SuperMUC Petascale System

SuperMUC is the name of the high-end supercomputer at the Leibniz-Rechenzentrum (Leibniz Supercomputing Centre) in Garching near Munich (the MUC suffix is borrowed from the Munich airport code). With more than 241,000 cores and a combined peak performance of the two installation phases of more than 6.8 Petaflop/s (=10¹⁵ Floating Point Operations per second), it is one of the fastest supercomputers in the world.

System purpose and target users

SuperMUC strengthened the position of Germany's Gauss Centre for Supercomputing in Europe by delivering outstanding compute power and integrating it into the European High Performance Computing ecosystem. With the operation of SuperMUC, LRZ, acted as a European Centre for Supercomputing and was a Tier-0 centre for PRACE, the Partnership for Advanced Computing in Europe. SuperMUC was available to all European researchers to expand the frontiers of science and engineering.

Figure: SuperMUC Phase 1 and Phase 2 in the computer room.

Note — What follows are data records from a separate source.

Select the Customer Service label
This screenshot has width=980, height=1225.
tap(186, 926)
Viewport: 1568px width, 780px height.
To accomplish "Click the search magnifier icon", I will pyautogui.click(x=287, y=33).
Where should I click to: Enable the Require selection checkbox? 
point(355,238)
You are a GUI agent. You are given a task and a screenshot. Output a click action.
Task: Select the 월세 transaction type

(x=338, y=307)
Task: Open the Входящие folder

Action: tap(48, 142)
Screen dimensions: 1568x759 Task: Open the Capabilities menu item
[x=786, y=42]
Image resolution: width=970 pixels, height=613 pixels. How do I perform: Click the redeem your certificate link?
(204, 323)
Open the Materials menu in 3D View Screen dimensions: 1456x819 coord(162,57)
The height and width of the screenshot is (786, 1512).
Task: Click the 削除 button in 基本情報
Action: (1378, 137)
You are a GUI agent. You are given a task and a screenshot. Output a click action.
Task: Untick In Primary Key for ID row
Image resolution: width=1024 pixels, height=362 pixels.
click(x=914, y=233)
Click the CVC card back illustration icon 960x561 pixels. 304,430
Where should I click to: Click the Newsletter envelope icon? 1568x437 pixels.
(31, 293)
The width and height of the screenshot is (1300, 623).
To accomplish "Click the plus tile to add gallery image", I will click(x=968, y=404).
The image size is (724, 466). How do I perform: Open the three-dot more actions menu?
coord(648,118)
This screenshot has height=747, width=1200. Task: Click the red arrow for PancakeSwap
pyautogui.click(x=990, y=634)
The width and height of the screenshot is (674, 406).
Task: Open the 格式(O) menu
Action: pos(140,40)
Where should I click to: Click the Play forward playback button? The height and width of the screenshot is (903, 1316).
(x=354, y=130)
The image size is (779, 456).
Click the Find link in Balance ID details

System Configuration Details

LRZ's target for the architecture was a combination of a large number of thin and medium sized compute nodes with 32 GByte (Phase 1) and 64 GByte (Phase 2) of memory, respectively, and a smaller number of fat compute nodes with 256 GByte memory. The network interconnect between the nodes allowed excellent scaling of parallel applications up to the level of more than 10,000 tasks.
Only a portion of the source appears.